Re: INFO REQUEST: Precontact Trade in NA

David T. Hughes (dthughes@CS.TWSU.EDU)
Tue, 9 Jan 1996 09:23:05 -0600

On Sun, 7 Jan 1996, RICHARD ROBBINS wrote:

> Could anyone recommend a good source on trade networks and markets in the

There is a wealth of information on the Hopewell trade and its centers.
There are also numerous studies of Aztec and Inca trade throughout the
Americas that are worth looking into.

Some unpublished observations that you will probably not find in the
literature:
Beginning in the latter 1200's C.E., there was a network
operating across the southern plains that apparently connected the
Southwest with the Southeast. This ran through the farming hamlets and
villages along the Canadian River in the Texas Panhandle, then followed
the Washita River across western Oklahoma, and then (possibly) ducked
back onto the Canadian River in the east. The major items that were
moving included marine shell and some (very few) pottery vessels and
lithics from the SE culture area and obsidian, turquoise, and Olivella
shells from the SW and California. Timothy G. Baugh published a paper on
the Edwards site in Oklahoma that addressed this in part some years ago.

Problem requirements — In the reply about precontact trade, which river did the southern plains network follow across western Oklahoma? The material that comes next has no connection to the reply about precontact trade.

Dataset extract —

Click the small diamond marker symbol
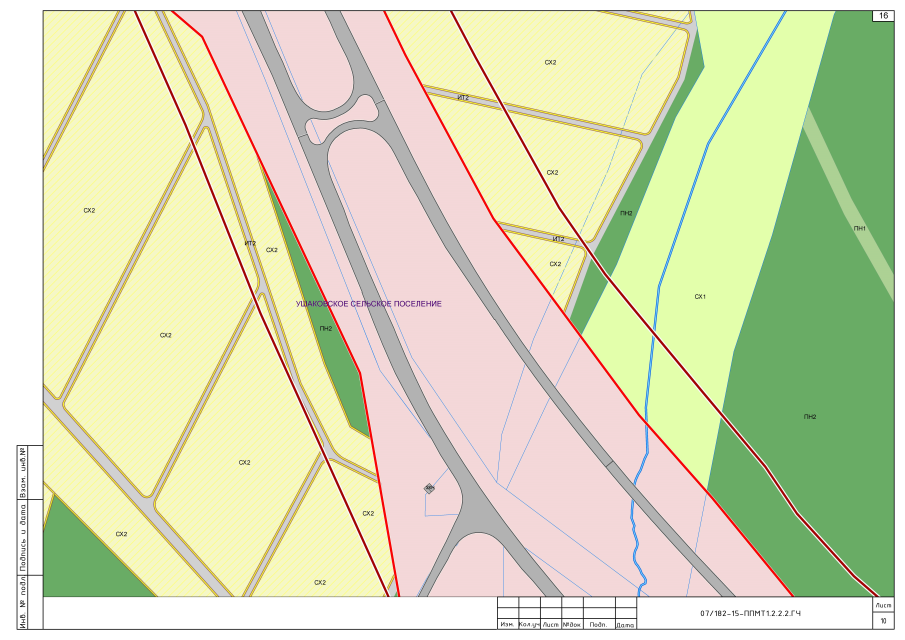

Response — The Washita River.